Alguma vez foram assaltados? Eu fui. Naquele dia. Em mim tinha a certeza de que me tinham acabado de roubar o futuro. Sentia-me perdida. Sem rumo ou direção. E assim fiquei, durante o que parece ter sido uma eternidade, mas talvez não tenha passado de uns dias.

São cinco as fases pelas quais todas as pessoas que são confrontadas abruptamente com a morte passam. Comigo não foi diferente. Quando na minha cabeça só rodopiava a palavra cancro, nada mais havia em mim do que um enorme sentimento de negação. Quando ainda tudo é cinzento e indefinido. Quando achamos que aquilo não passa de um pesadelo e que a qualquer momento iremos acordar. Mas depois as coisas mudam, porque o pesadelo não termina. A fúria entranha-se e a esperança dá lugar à raiva. É aqui que surgem os porquês. É aqui que perguntamos a um qualquer Deus a razão pela qual estamos a ser castigados com uma sentença de morte. Que pecado cometemos, que injúria proferimos.

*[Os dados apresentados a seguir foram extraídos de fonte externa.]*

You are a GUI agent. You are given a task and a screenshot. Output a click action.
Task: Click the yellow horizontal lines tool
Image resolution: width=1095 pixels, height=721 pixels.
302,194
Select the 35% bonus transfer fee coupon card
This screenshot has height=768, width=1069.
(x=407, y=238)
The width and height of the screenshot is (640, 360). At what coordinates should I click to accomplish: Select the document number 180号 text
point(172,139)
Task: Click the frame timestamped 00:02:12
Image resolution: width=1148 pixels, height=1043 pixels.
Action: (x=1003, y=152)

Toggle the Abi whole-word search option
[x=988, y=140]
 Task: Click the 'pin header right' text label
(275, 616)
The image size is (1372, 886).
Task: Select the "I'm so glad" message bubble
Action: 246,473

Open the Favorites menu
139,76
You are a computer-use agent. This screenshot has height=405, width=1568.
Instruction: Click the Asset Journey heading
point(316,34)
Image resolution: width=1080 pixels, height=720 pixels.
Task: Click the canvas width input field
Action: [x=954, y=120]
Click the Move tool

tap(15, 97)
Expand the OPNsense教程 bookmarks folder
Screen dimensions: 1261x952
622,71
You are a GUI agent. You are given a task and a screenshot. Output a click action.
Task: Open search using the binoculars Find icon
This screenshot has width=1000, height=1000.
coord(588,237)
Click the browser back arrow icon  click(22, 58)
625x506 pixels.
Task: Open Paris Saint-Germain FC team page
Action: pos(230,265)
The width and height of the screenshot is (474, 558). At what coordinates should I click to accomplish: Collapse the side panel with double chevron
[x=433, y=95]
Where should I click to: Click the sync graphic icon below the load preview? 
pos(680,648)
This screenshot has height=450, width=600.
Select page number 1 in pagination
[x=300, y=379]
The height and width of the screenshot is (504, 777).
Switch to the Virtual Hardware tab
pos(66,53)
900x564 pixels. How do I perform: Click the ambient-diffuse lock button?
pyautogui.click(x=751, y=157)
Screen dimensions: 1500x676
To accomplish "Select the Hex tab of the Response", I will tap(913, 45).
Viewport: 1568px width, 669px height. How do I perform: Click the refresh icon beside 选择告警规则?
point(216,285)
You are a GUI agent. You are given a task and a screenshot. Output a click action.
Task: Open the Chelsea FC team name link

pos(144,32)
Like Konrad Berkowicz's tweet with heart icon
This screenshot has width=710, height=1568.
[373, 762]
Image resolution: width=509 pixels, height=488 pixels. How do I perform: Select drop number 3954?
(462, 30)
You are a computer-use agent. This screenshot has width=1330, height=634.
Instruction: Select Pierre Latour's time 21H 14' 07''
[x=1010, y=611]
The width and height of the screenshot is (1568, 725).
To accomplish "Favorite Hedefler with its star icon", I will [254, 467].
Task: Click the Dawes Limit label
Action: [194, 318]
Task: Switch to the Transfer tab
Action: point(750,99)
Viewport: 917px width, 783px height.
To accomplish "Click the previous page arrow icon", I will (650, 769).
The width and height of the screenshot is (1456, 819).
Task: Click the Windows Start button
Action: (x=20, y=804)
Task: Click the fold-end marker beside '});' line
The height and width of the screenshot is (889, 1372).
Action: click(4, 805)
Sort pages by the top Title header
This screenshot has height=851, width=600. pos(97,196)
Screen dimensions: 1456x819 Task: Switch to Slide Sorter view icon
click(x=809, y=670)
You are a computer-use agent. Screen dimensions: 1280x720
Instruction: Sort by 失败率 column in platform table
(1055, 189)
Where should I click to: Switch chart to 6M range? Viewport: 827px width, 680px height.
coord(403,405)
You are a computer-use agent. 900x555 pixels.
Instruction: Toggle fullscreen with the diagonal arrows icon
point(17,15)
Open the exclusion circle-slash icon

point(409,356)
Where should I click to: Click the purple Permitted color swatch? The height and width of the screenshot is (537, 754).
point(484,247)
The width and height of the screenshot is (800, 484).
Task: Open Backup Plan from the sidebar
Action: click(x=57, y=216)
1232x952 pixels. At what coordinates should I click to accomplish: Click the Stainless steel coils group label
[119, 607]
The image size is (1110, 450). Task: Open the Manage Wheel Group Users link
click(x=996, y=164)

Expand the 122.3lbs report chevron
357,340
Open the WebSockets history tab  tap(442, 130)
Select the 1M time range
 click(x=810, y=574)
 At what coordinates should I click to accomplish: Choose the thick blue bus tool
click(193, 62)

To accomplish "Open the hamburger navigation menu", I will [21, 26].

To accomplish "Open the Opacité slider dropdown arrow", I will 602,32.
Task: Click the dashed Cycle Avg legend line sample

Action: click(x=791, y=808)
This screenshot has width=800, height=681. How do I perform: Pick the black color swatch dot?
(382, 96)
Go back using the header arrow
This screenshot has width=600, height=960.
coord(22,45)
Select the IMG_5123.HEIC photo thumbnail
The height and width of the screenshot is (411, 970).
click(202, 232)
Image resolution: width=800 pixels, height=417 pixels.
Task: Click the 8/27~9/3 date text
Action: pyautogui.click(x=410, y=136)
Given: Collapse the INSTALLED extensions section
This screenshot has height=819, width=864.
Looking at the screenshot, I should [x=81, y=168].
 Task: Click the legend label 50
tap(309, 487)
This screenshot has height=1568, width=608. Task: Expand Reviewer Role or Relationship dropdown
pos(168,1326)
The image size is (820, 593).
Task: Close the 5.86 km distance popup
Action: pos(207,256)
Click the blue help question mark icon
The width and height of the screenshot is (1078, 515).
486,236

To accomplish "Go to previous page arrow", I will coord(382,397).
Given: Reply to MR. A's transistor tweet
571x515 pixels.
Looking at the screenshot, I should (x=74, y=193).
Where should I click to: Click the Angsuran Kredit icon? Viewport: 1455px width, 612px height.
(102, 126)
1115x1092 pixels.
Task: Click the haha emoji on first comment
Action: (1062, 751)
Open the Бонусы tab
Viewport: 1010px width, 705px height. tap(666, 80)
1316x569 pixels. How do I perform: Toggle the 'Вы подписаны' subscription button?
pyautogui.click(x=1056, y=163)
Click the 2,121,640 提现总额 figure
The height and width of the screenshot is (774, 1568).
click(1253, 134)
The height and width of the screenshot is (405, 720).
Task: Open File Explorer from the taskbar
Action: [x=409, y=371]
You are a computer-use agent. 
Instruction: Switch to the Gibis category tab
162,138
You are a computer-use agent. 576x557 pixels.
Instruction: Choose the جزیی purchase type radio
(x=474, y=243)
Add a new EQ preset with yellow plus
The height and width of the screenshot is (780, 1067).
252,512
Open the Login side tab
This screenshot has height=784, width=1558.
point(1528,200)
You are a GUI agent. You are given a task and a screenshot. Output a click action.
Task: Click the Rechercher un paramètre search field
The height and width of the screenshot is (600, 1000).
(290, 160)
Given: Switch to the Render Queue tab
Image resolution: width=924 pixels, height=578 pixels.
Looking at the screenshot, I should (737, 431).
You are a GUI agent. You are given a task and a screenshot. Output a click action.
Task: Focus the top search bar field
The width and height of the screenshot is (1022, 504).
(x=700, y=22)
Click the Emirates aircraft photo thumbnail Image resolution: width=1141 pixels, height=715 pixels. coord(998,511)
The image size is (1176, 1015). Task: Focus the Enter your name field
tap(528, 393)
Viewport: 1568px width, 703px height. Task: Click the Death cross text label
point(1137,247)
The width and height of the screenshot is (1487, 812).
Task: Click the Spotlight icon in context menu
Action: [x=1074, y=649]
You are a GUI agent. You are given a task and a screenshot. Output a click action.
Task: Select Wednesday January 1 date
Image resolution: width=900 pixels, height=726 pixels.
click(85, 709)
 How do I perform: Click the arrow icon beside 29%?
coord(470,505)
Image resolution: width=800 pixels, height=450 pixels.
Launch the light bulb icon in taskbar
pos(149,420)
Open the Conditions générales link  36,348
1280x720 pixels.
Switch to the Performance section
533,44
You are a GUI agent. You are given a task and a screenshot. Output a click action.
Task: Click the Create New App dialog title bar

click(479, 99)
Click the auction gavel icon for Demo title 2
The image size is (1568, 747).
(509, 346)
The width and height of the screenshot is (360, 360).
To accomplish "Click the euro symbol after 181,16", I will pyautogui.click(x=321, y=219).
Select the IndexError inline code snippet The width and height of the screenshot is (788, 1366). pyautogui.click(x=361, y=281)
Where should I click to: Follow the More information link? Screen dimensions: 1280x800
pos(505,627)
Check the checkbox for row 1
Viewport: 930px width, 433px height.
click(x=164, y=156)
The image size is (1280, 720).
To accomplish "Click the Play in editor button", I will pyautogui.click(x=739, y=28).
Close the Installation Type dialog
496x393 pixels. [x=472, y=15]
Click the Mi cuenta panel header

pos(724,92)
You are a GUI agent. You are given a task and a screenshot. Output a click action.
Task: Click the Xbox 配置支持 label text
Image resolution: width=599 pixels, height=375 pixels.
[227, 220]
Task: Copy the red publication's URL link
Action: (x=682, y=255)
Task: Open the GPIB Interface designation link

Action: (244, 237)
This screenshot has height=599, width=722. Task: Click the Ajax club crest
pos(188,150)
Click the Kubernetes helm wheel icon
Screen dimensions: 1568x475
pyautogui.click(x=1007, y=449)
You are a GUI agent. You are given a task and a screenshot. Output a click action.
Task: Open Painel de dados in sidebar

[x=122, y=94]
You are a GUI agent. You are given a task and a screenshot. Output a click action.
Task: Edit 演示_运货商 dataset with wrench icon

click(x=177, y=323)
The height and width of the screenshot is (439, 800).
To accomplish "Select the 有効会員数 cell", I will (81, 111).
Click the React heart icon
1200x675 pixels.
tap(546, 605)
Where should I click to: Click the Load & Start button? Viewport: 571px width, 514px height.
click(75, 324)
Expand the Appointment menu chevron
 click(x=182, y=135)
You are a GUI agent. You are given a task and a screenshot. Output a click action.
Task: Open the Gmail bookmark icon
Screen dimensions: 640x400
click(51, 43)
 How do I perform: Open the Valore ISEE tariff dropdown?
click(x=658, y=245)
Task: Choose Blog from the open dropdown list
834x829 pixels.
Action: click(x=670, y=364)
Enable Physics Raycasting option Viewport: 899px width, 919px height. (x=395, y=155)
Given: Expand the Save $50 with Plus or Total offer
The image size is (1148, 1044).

Neste momento, julgo estar na terceira fase: a negociação. Tem de existir uma solução. Tenho de lutar. Faço qualquer coisa para que me devolvam a vida a que tenho direito. Qualquer coisa. Se a força interior que sinto pudesse ser exteriorizada em atos, poderia levantar o monte Everest sem grande esforço. Esta é a fase em que, apesar de todo o desespero - porque esse não nos abandona nunca -, nos é devolvida a esperança outrora furtada e corrompida. É-nos também devolvida alguma tranquilidade. Porque tentamos, independentemente de tudo o resto, lutamos de verdade contra o que teima em tentar deitar-nos ao tapete.

Vou regularmente ao hospital. Tenho de fazer a quimioterapia. É horrível. Mas tem de ser. E, às vezes, existem dias bons. Dias em que o mal estar não me visita. Dias em que o enjoo me abandona, e a normalidade regressa. Dias em que me sinto uma jovem normal e sem qualquer tipo de problema. Dias em que me sinto verdadeiramente bem, mesmo estando tudo mal, medicamente falando.

Às vezes vejo o Dr. Miguel. Ele sorri sempre. Gostava de o conhecer melhor, mas sempre que o vejo ou relembro, a única coisa em que consigo pensar é na notícia que me deu. Ele não tem culpa, mas para mim ele é a personificação do meu pior pesadelo. E isso assusta-me, mais do que a morte.

(Continua...)

Para Ouvir: Pink Floyd - Wish You Were Here                                Para Ver: Inception (2010)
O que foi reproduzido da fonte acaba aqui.